## Instructions to follow
The records below are to be repeated exactly, minus any pictures.

## Working data
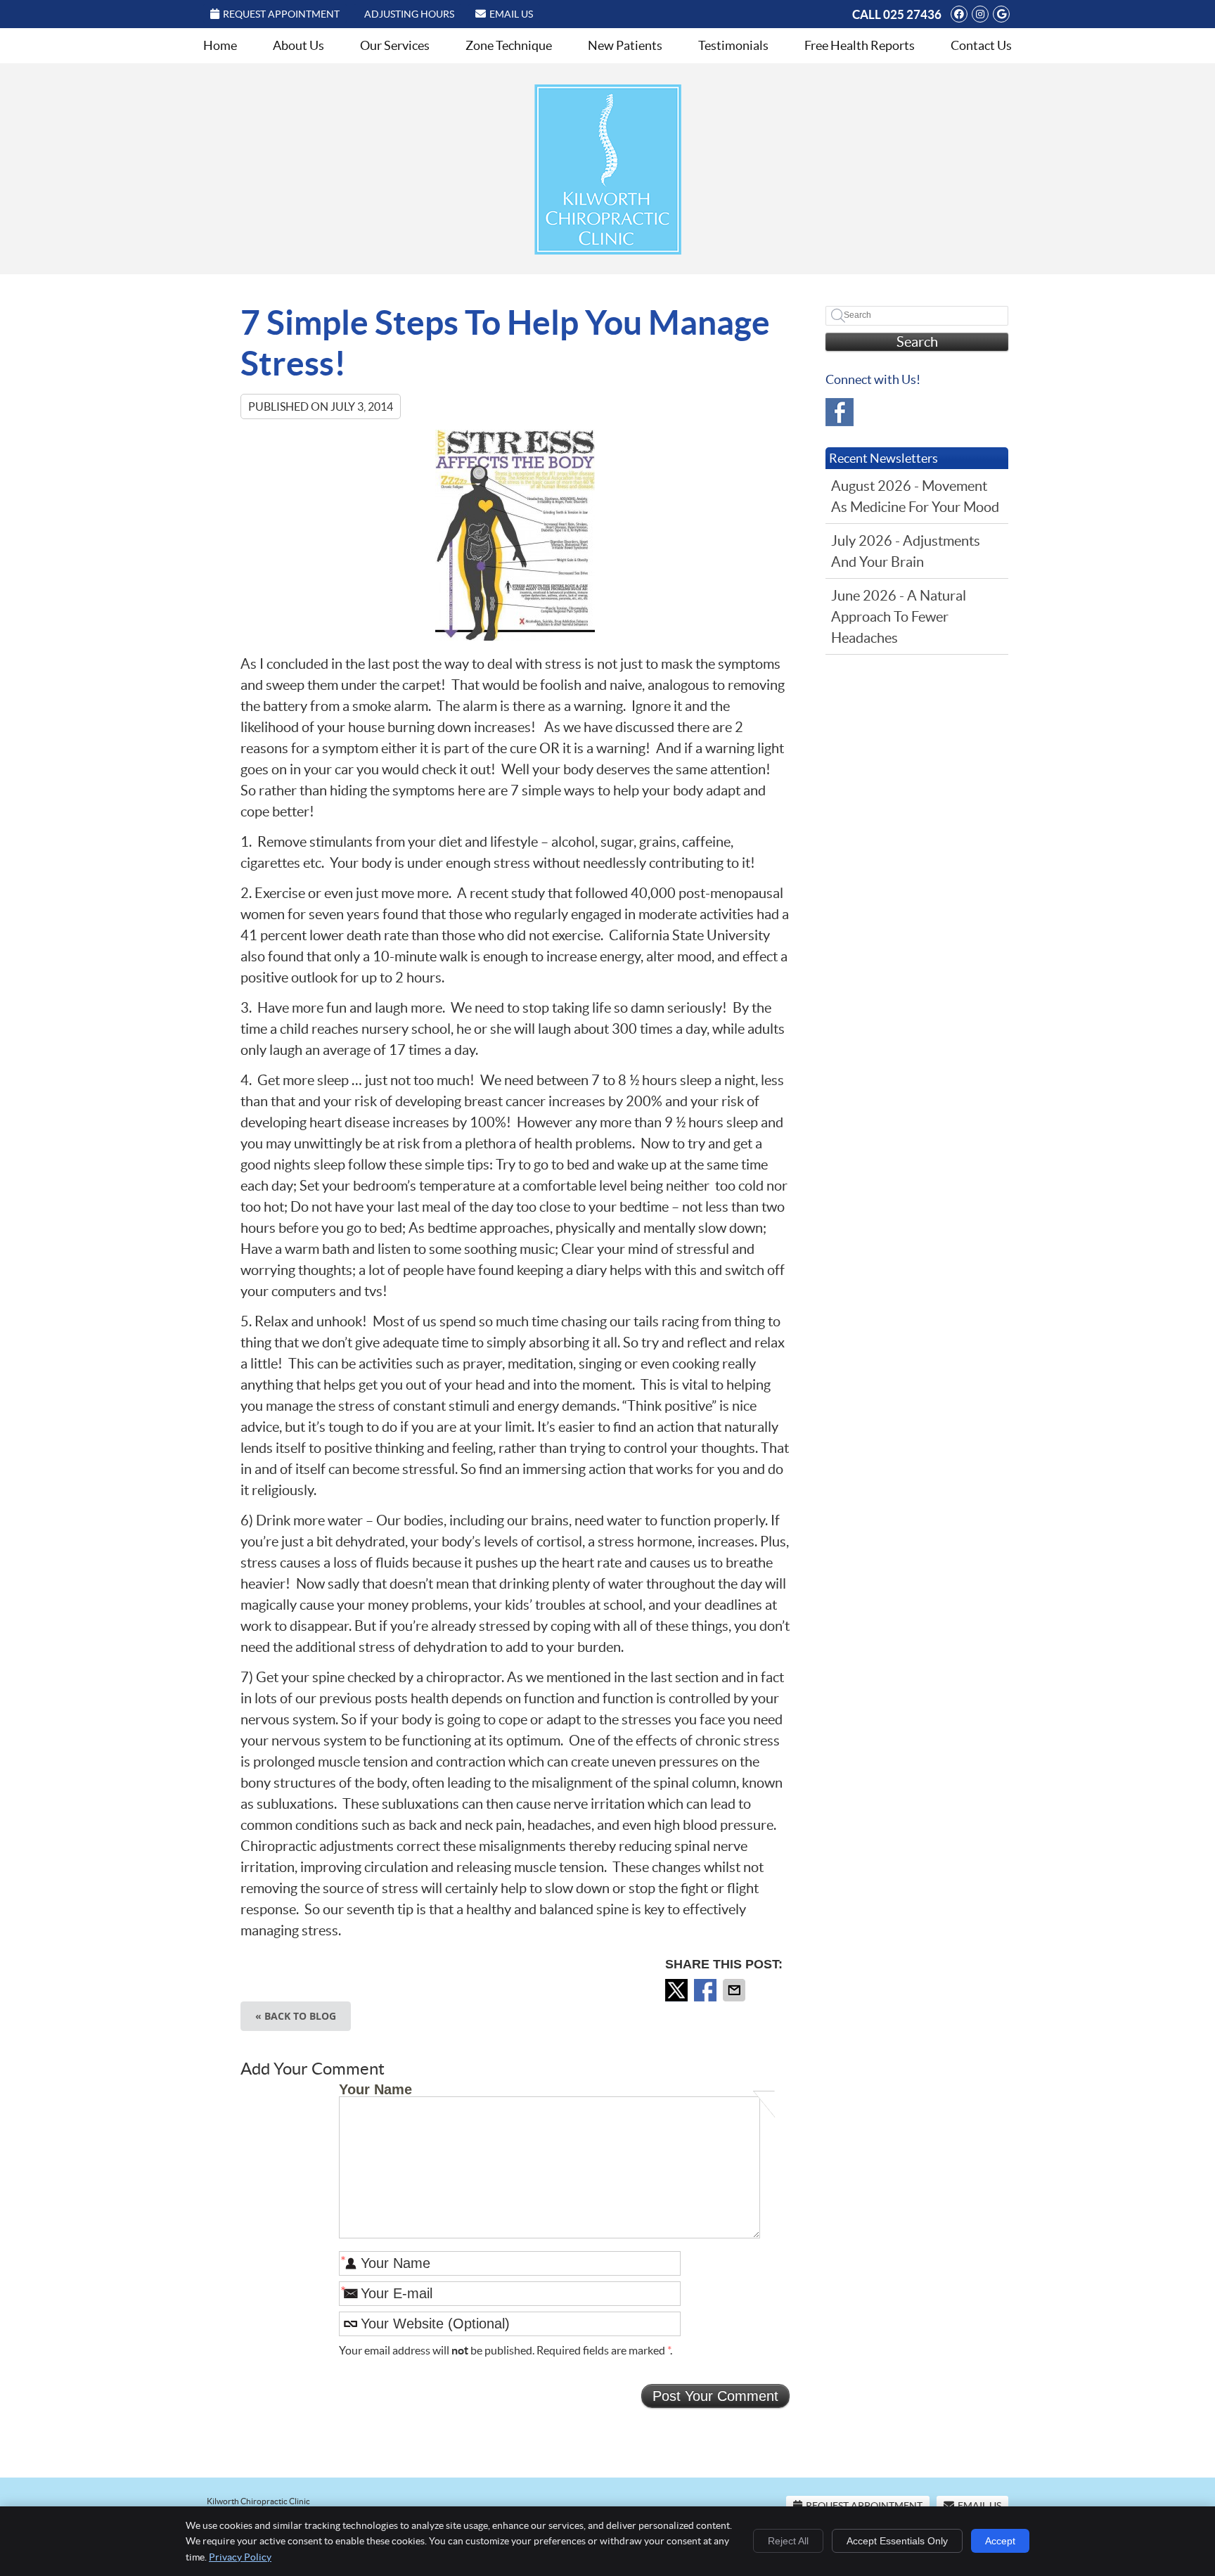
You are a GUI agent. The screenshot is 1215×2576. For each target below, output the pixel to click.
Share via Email (735, 1990)
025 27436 (912, 14)
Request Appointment (281, 14)
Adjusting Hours (409, 14)
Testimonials (733, 45)
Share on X (677, 1990)
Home (220, 45)
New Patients (625, 45)
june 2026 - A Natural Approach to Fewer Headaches (898, 617)
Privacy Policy (240, 2557)
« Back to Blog (295, 2016)
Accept (1000, 2540)
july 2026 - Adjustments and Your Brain (905, 551)
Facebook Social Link (839, 412)
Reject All (788, 2540)
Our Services (395, 45)
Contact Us (981, 45)
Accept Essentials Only (897, 2540)
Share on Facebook (706, 1990)
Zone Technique (508, 45)
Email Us (511, 14)
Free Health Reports (859, 45)
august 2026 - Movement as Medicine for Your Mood (915, 496)
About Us (298, 45)
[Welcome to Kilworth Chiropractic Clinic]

## Response for this exercise
You are a GUI agent. The screenshot is 1215×2576. For each target below, output the pixel to click.
Share via Email (735, 1990)
025 27436 (912, 14)
Request Appointment (281, 14)
Adjusting Hours (409, 14)
Testimonials (733, 45)
Share on X (677, 1990)
Home (220, 45)
New Patients (625, 45)
june 2026 - A Natural Approach to Fewer Headaches (898, 617)
Privacy Policy (240, 2557)
« Back to Blog (295, 2016)
Accept (1000, 2540)
july 2026 - Adjustments and Your Brain (905, 551)
Facebook Social Link (839, 412)
Reject All (788, 2540)
Our Services (395, 45)
Contact Us (981, 45)
Accept Essentials Only (897, 2540)
Share on Facebook (706, 1990)
Zone Technique (508, 45)
Email Us (511, 14)
Free Health Reports (859, 45)
august 2026 - Movement as Medicine for Your Mood (915, 496)
About Us (298, 45)
[Welcome to Kilworth Chiropractic Clinic]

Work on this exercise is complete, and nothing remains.